Saved entries

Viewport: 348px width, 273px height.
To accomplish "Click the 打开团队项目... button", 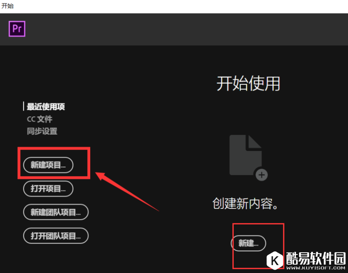I will 56,236.
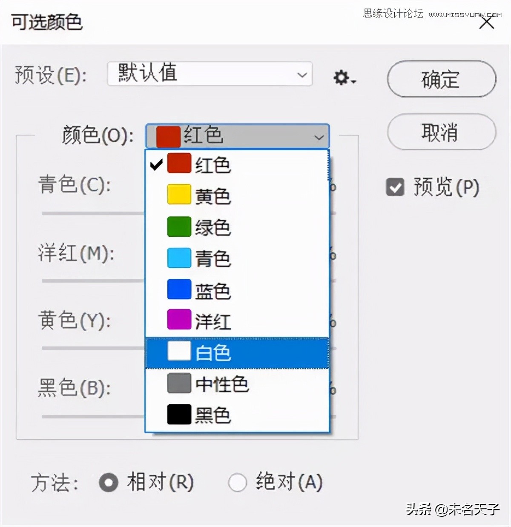Select the 绝对(A) radio button

pyautogui.click(x=237, y=482)
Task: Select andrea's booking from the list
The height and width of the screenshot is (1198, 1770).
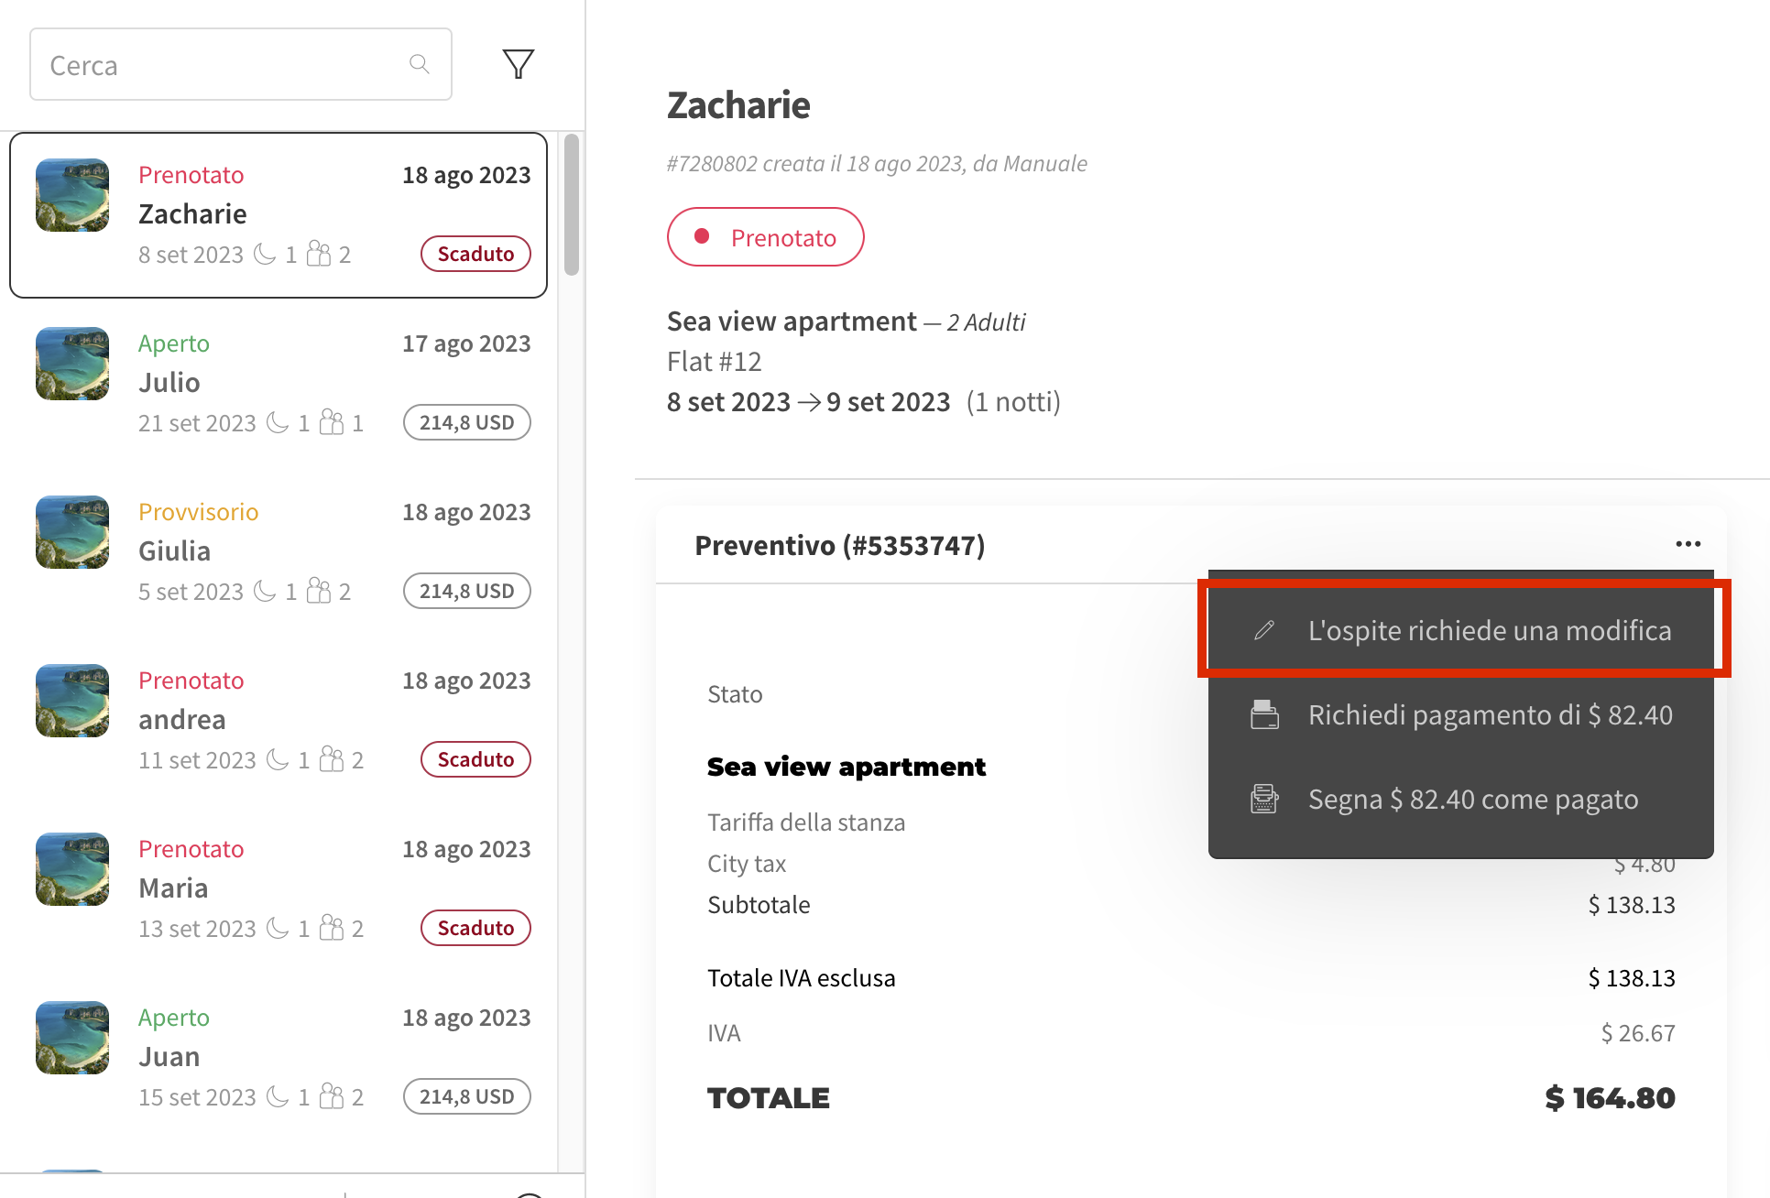Action: 275,719
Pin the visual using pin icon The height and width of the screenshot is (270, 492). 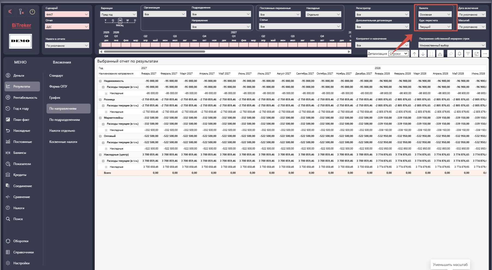(x=451, y=54)
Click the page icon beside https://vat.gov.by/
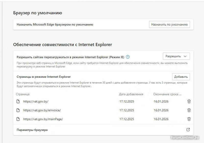The image size is (204, 143). pos(18,101)
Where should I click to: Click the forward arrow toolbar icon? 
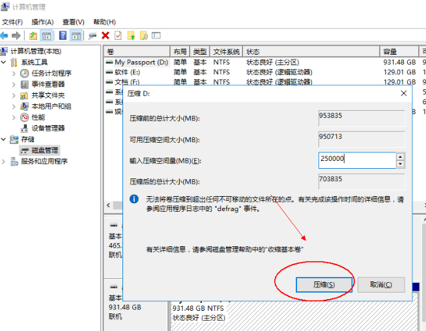(16, 35)
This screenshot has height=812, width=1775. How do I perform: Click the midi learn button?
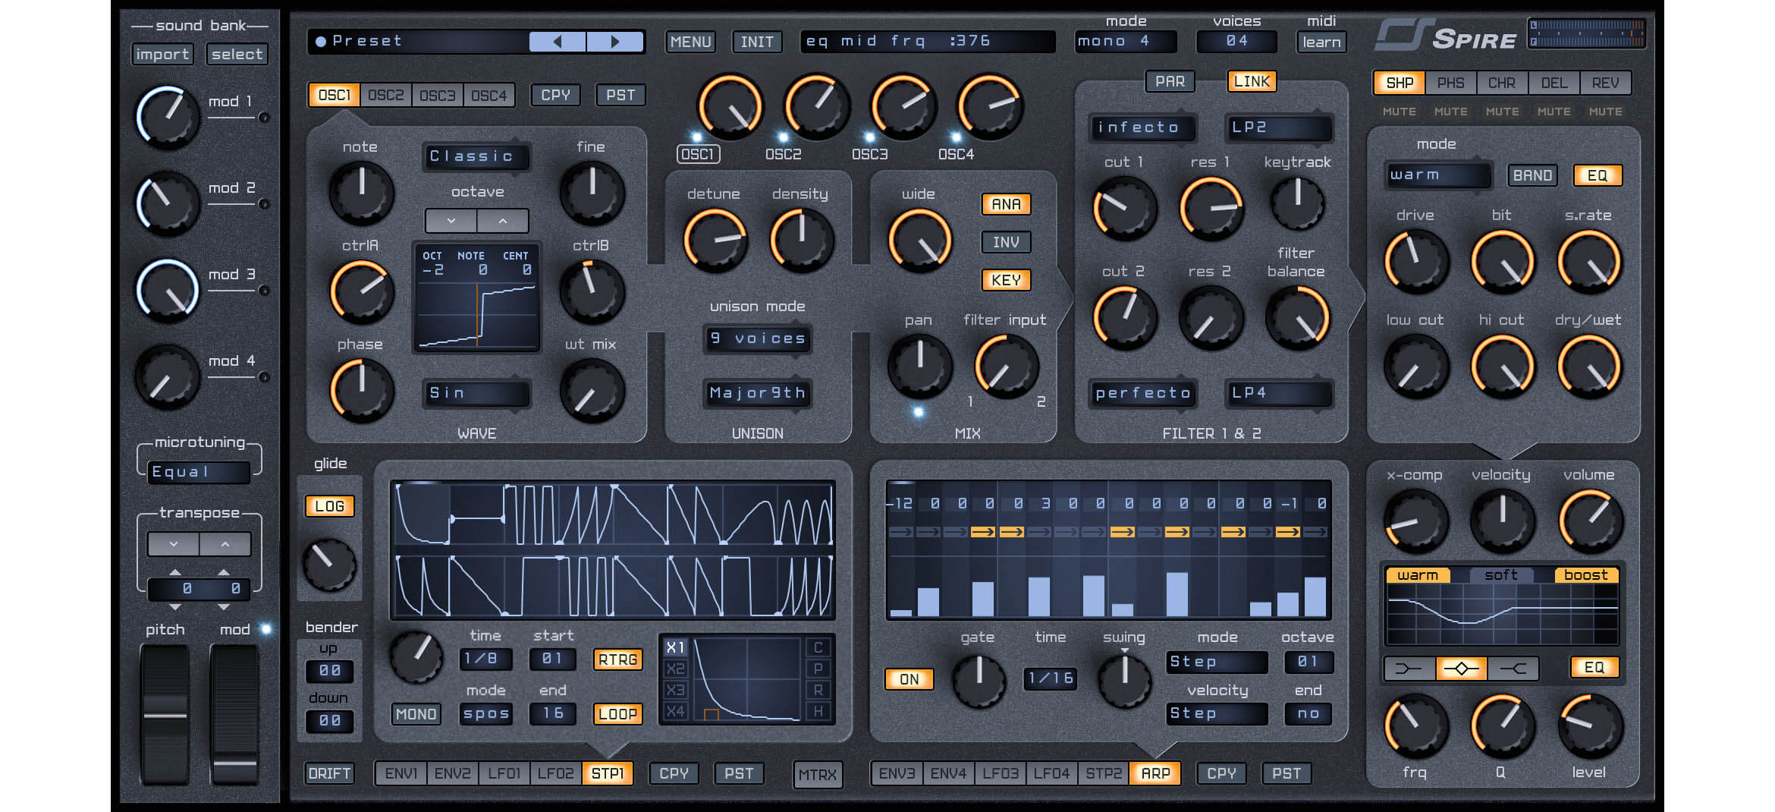1321,42
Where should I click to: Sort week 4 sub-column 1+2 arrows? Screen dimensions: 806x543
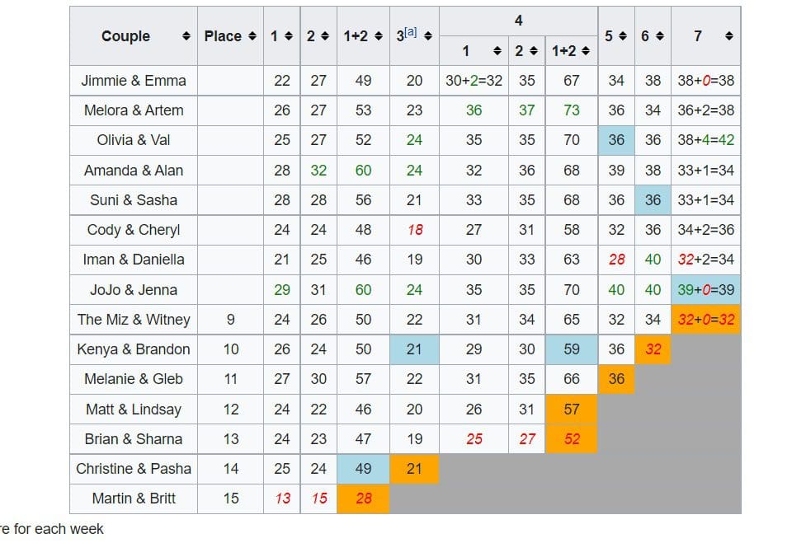(586, 51)
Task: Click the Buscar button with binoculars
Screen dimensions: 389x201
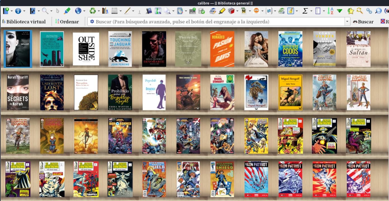Action: [363, 21]
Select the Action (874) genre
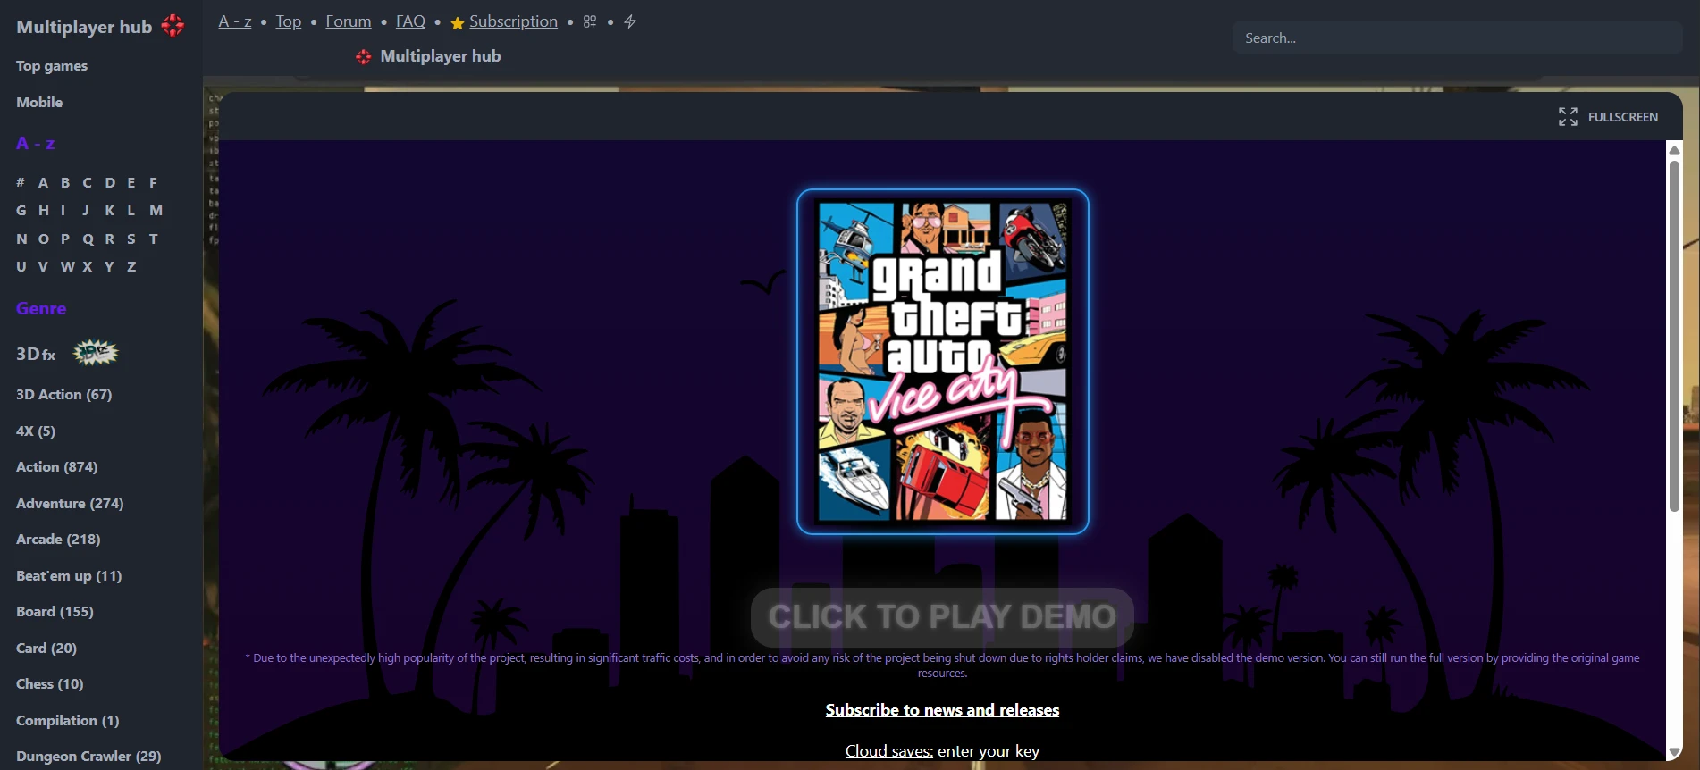Screen dimensions: 1700x770 click(56, 467)
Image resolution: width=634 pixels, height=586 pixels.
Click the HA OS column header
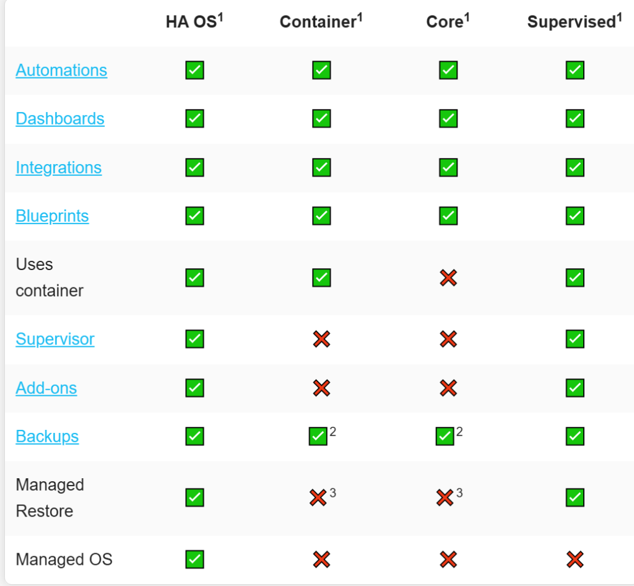point(194,22)

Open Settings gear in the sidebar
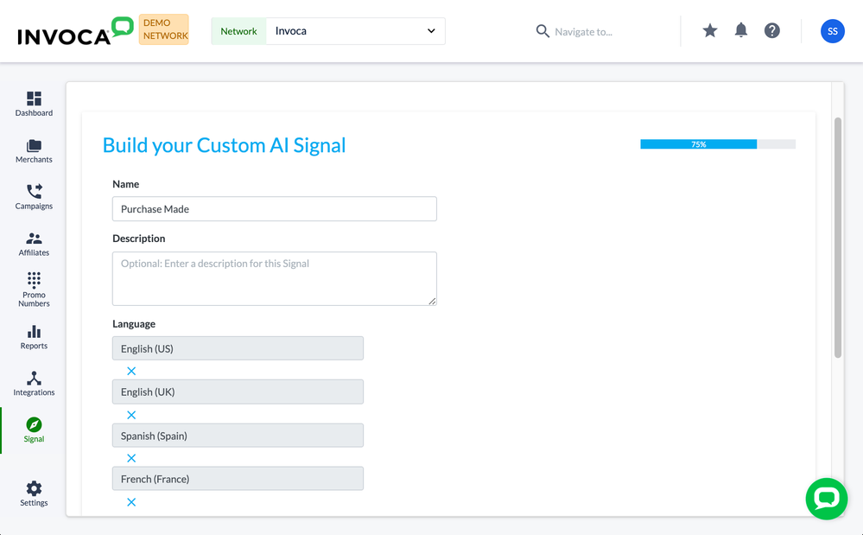(x=34, y=494)
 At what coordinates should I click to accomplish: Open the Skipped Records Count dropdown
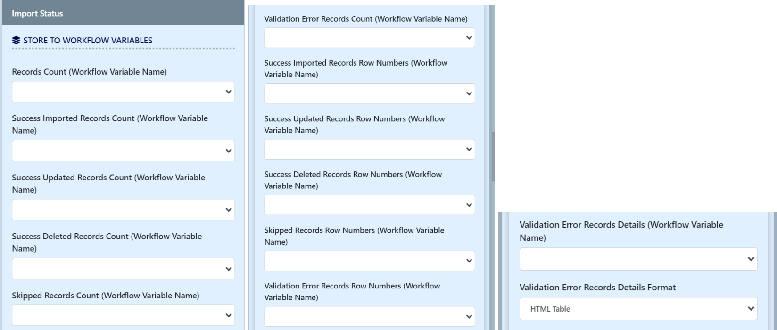pyautogui.click(x=123, y=315)
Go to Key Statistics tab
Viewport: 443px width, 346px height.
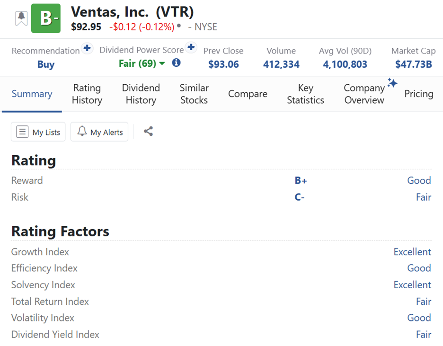pyautogui.click(x=305, y=94)
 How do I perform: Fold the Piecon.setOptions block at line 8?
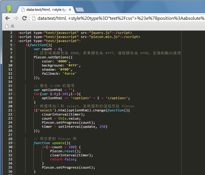point(14,57)
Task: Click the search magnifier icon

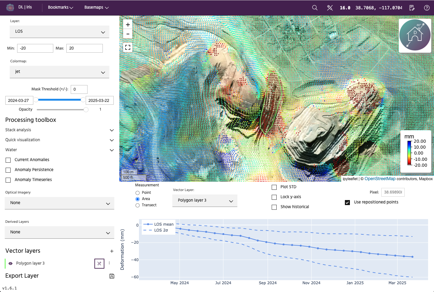Action: tap(315, 8)
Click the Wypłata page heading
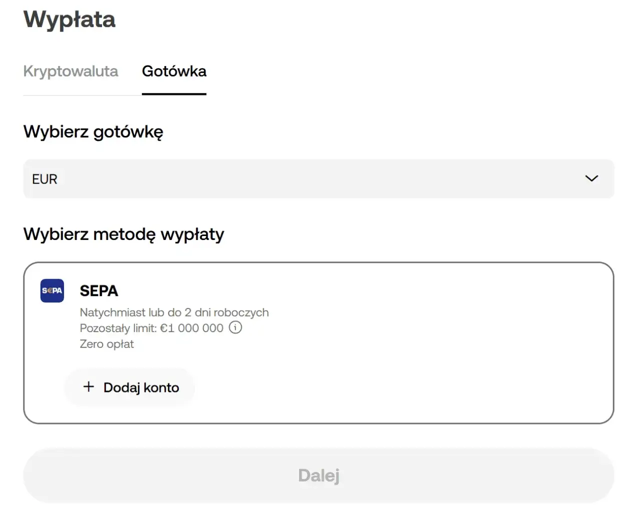The image size is (640, 508). [x=69, y=20]
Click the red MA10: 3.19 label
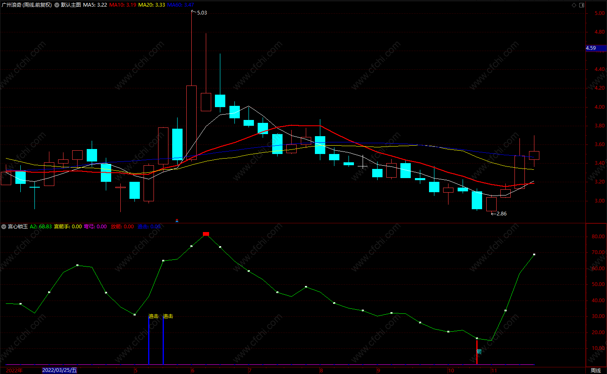This screenshot has width=607, height=374. click(x=123, y=5)
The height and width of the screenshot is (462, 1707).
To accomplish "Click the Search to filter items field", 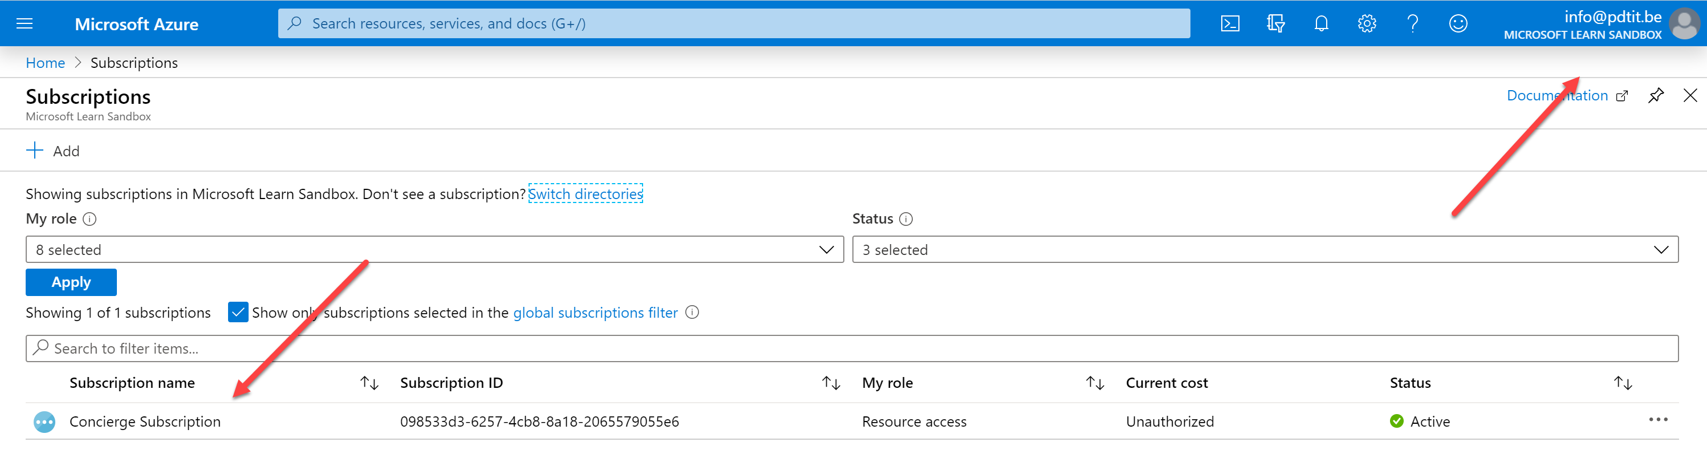I will 852,349.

**What is being asked**
Here the job is to copy the stretch of records from the line containing "Task: Click the Buscar button with binoculars" through the line containing "Go to Key Statistics tab", word for word. Leave every picture out.

**Task output**
Task: Click the Buscar button with binoculars
Screen dimensions: 389x201
Action: [363, 21]
Select the Action (874) genre
Screen dimensions: 1700x770 click(56, 467)
Image resolution: width=634 pixels, height=586 pixels.
Click the HA OS column header
point(194,22)

Open Settings gear in the sidebar
(x=34, y=494)
 At what coordinates should I click to accomplish: Open the Skipped Records Count dropdown
pyautogui.click(x=123, y=315)
Go to Key Statistics tab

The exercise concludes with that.